BEGIN

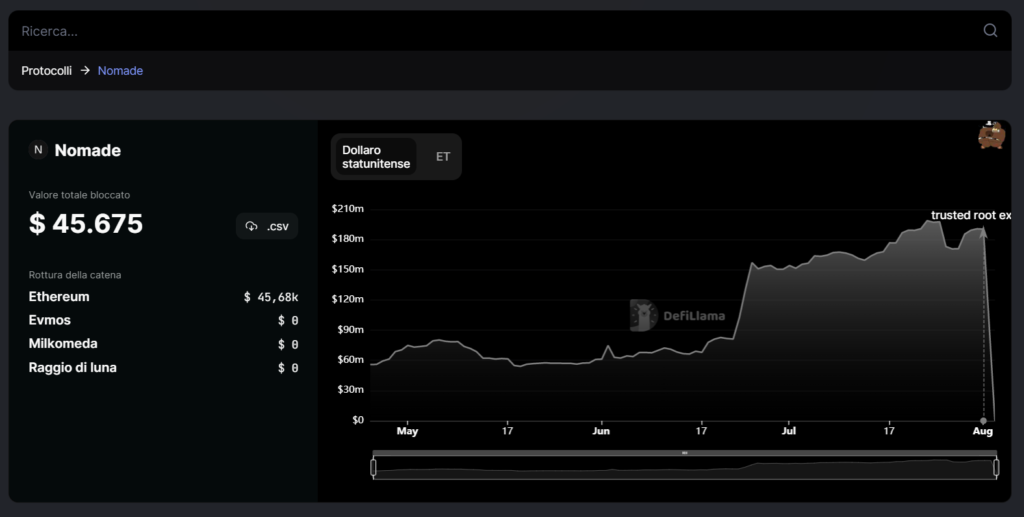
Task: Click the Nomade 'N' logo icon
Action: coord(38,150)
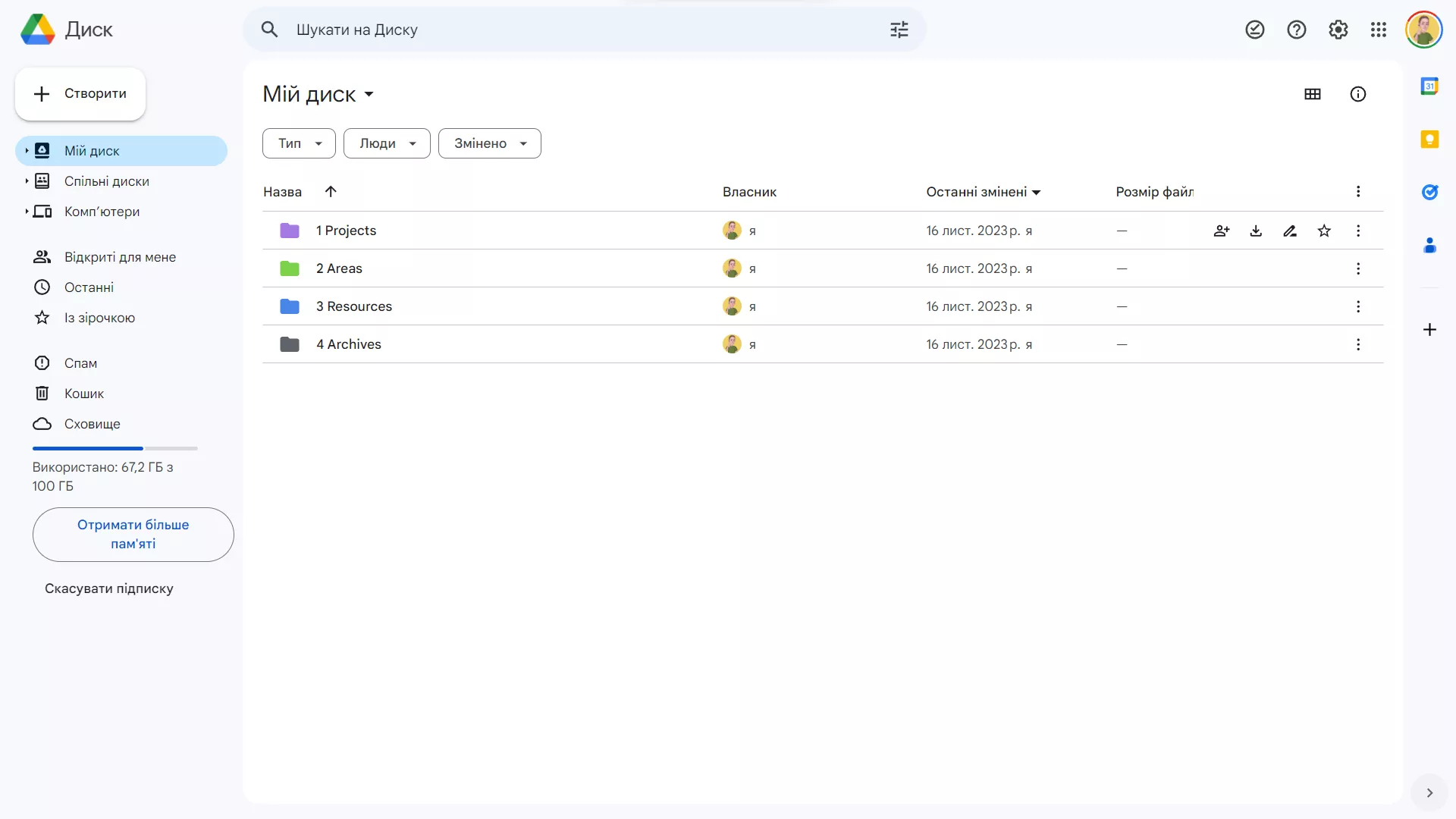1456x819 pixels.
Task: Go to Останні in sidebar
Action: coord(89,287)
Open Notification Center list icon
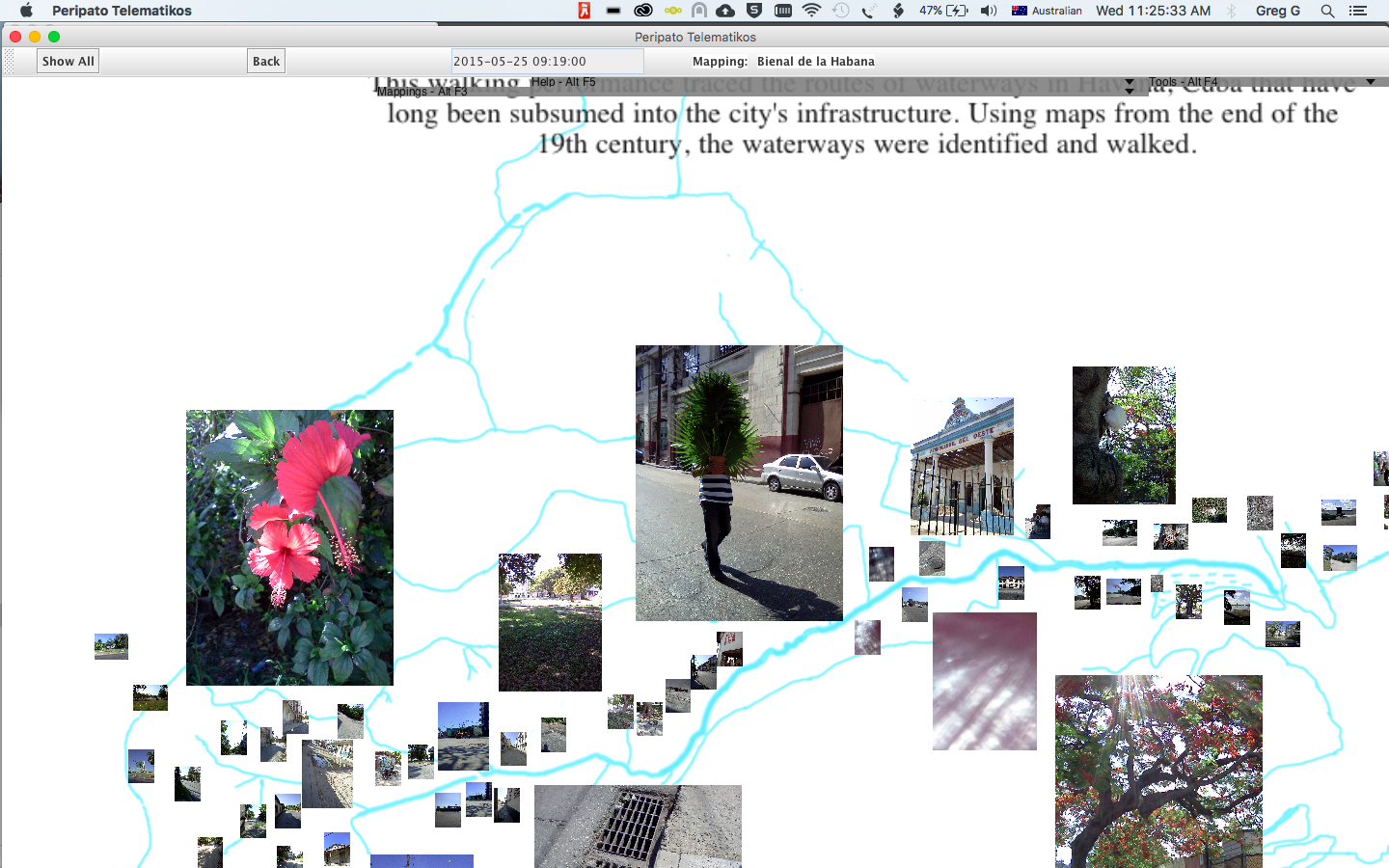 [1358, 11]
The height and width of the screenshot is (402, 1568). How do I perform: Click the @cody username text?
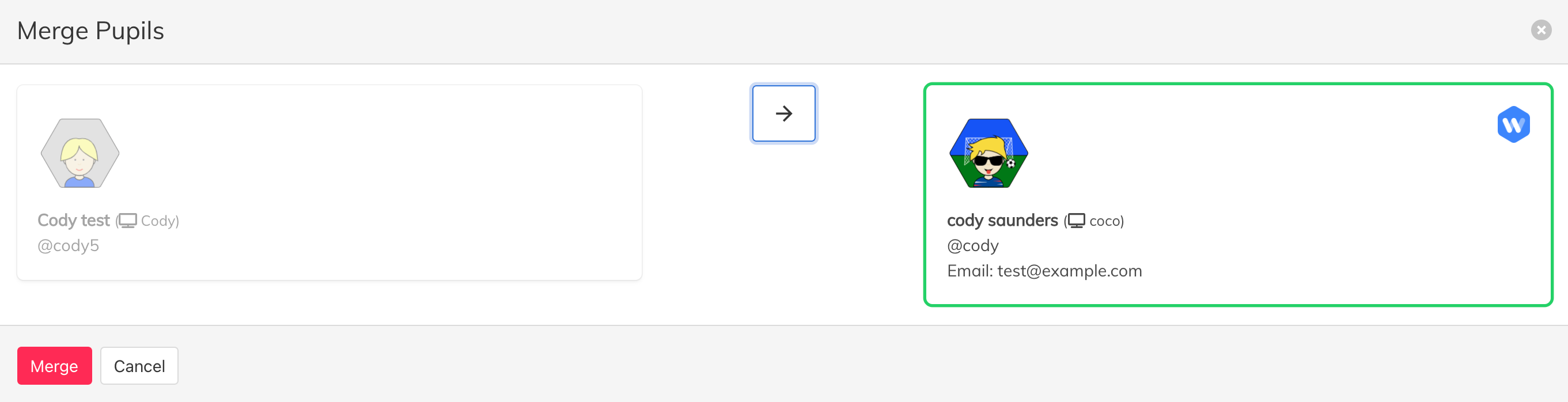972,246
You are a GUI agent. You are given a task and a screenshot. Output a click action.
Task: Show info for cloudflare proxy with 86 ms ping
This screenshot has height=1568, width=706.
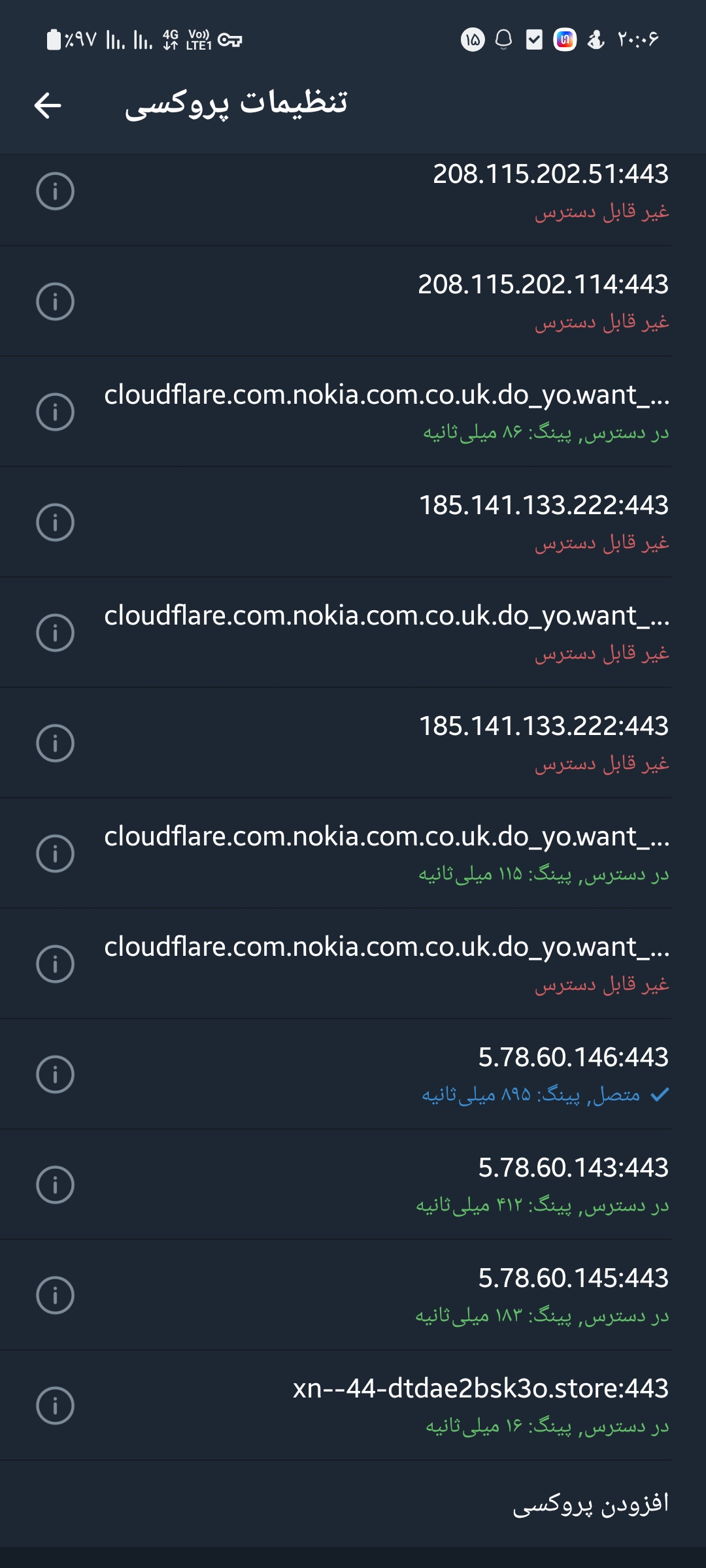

END

### GOAL
Rewrite everything from the item that contains "Open Notification Center list icon" down to the end of the items, replacing "screenshot" with "image" and changing nothing else. Leave the pictures out of your answer.

### THE REPLY
Open Notification Center list icon
 [1358, 11]
The height and width of the image is (402, 1568). How do I perform: Click the @cody username text?
972,246
You are a GUI agent. You are given a task and a image. Output a click action.
Task: Show info for cloudflare proxy with 86 ms ping
This image has height=1568, width=706.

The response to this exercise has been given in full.